With New Online Certificate, Wharton Ups Its Fintech Investment

Penn Law professor Natasha Sarin during recent filming for Wharton’s new online fintech specialization.

Penn Law professor Natasha Sarin during recent filming for
Wharton’s new online fintech specialization. Wharton photo

More than one-third of the MBA Class of 2018 at the University of Pennsylvania’s Wharton School chose jobs in the financial services industry, by far the top choice among the school’s more than 800 new MBAs. Of course, Wharton is commonly considered the world’s top finance school, but it’s nonetheless an interesting wrinkle that while more than half (54.3%) of the latest graduating class switched career function and industry, nearly identical percentages came to Wharton from finance as left Wharton for finance: 35.7% and 36.9%, respectively, according to the school’s own employment report.

Finance is one of the pillars of graduate business education. Fintech is the new kid on the block. Already the global leader in finance, Wharton is the natural choice to lead in fintech, too: In its latest big move into the space, the school today (May 30) is launching a new online specialization through Coursera titled “FinTech: Foundations and Applications of Financial Technologies,” featuring four courses that cover a wide range of topics, from cryptocurrency to blockchain, crowdfunding to robo-advising, “insurtech” to modern investing. Classes will be taught by Wharton standing faculty members, including David Musto, faculty director of the new Stevens Center for Innovation in Finance.

“Wharton is committed to leading the future of finance,” says Musto, the Ronald O. Perelman professor in finance, in a Wharton news release. “The fintech specialization leverages the knowledge of our renowned Wharton faculty providing real-world knowledge to the benefit of learners around the globe.”

WHARTON IS ‘DEFINING FINTECH FOR THE WORLD’

The new 16-week program is available with a $79-per-month subscription to Coursera. It features four courses: Fintech: Foundations, Payments, and Regulations; Cryptocurrency and Blockchain: An Introduction to Digital Currencies; Lending, Crowdfunding, and Modern Investing; and Fintech Specialties: Insurtech, Real Estate Tech, and Artificial Intelligence. Each course hs four modules and features lectures and case studies from Penn faculty, including Wharton professors Musto, Chris Geczy, and Jessica Wachter, and Penn Law professor Natasha Sarin.

The courses also feature speakers from the industry, with guests drawn from such organizations as marketplace lender CommonBond, mobile payment processor Square, investment adviser Vanguard, and others. Designed for working professionals, the fintech specialization is useful for “undergrad and grad students looking to beef up their resume over the summer months, small business owners who want to start using fintech applications in their operations, and investors who want to explore bitcoin” — as well as anyone else interested in gaining a foundational knowledge of financial technologies.

“We are proud to launch this program as part of our multi-faceted approach to defining fintech for the world,” Anne Trumbore, senior director of Wharton Online says. “The fintech specialization is an important new component of Wharton’s powerful fintech portfolio.”

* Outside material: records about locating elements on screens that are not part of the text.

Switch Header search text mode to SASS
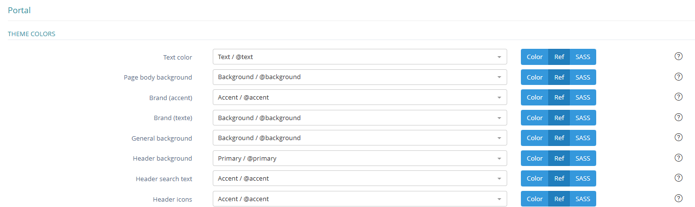This screenshot has height=207, width=695. [583, 179]
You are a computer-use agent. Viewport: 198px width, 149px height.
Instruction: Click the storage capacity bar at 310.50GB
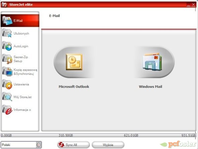[66, 135]
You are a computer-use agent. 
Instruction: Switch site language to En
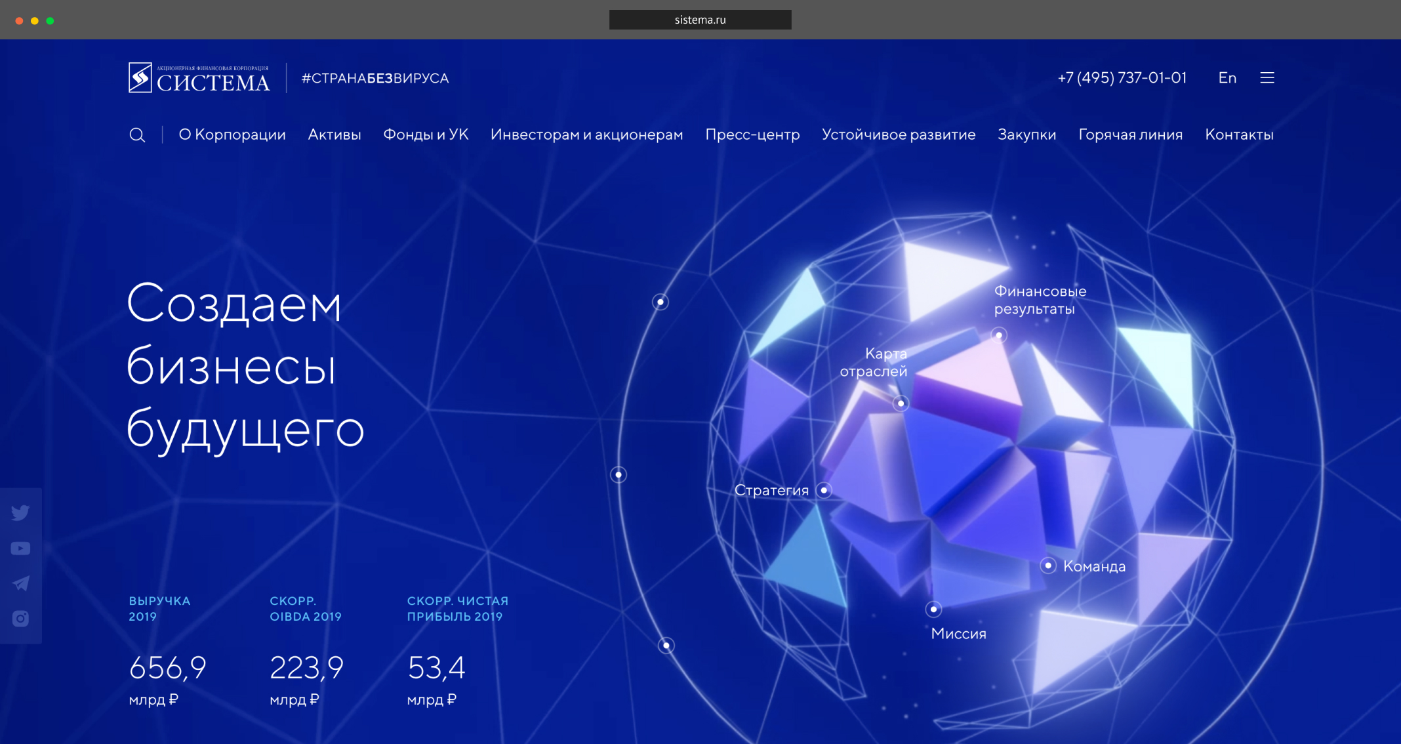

FINTECH: ‘THE ROCKET FUEL OF FINANCIAL INNOVATION’

With the addition of the four specialization courses in fintech, Wharton Online now offers 10 certificate programs and over 50 courses. The Wharton School’s digital learning platform issues Continuing Education Units to specializations across a variety of business and management topics, with 100,000 certificate-earning learners and more than a million total learners who have accessed courses.

Wharton had been telegraphing this move for the last few months. In March the school announced the opening of the Stevens Center for Innovation in Finance, a move designed to put down a marker in Wharton’s mission to “define the state of the art in finance teaching and research,” Wharton Dean Geoff Garrett said at the time. “With fintech morphing from a buzzword into the rocket fuel of financial innovation, information technology is poised to revolutionize financial services — from mobile payments to microcredit, from lending to insurance, from cryptocurrencies to financial planning, and more. The Stevens Center will bring together the best thinkers from academia and industry to ensure that Wharton continues to chart the future of finance.”

Wharton is also home to the world’s first student fintech club, launched in 2014, and the first student-run fintech initiative.